The Victorian Government has called for urgent national reform and a dedicated revenue mechanism to address mental health costs in its submission to the Commonwealth’s Mental Health Productivity Commission Inquiry.
Minister for Mental Health, Martin Foley released the State’s second submission to the Inquiry, saying Australia’s mental health system had fundamentally failed to ensure people got the care they needed.
“As the Productivity Commission itself noted, mental illness costs Australia around $180 billion a year – or $500 million a day,” Mr Foley said.
“This is reflected in the recent findings from the Royal Commission into Victoria’s Mental Health System interim report, which found poor mental health results in an estimated $1.6 billion loss in productivity and a further $4.8 billion lost in foregone wages,” he said.

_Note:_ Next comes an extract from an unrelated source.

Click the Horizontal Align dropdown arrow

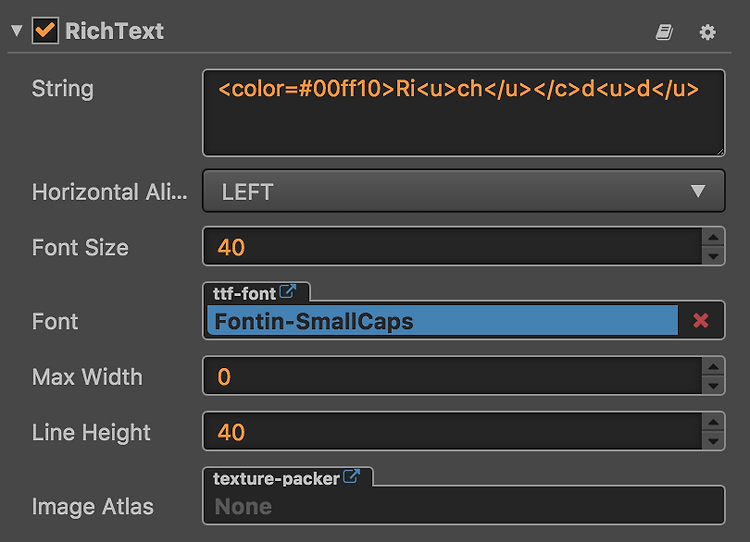(x=698, y=191)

Mr Foley said the submission highlighted WorkSafe Victoria’s estimate that one in five workers would experience mental illness or injury each year.
He said that in 2018-2019, mental injury claims made to WorkSafe were expected to reach $550-700 million.
“The submission states that this number is expected to grow even further, with mental injuries estimated to increase 34 per cent by 2030, compared to an expected 12 per cent increase for physical injuries,” he said.
Mr Foley said as well as a dedicated revenue mechanism, the submission argued for the Commonwealth to partner with States and leading nongovernment organisations to deliver consistent, world class mental health services.
He said the final Productivity Commission report was expected to be handed over to the Commonwealth in late May.
He said the Royal Commission into Victoria’s Mental Health System would hold another round of public hearings in April and release its final report in October.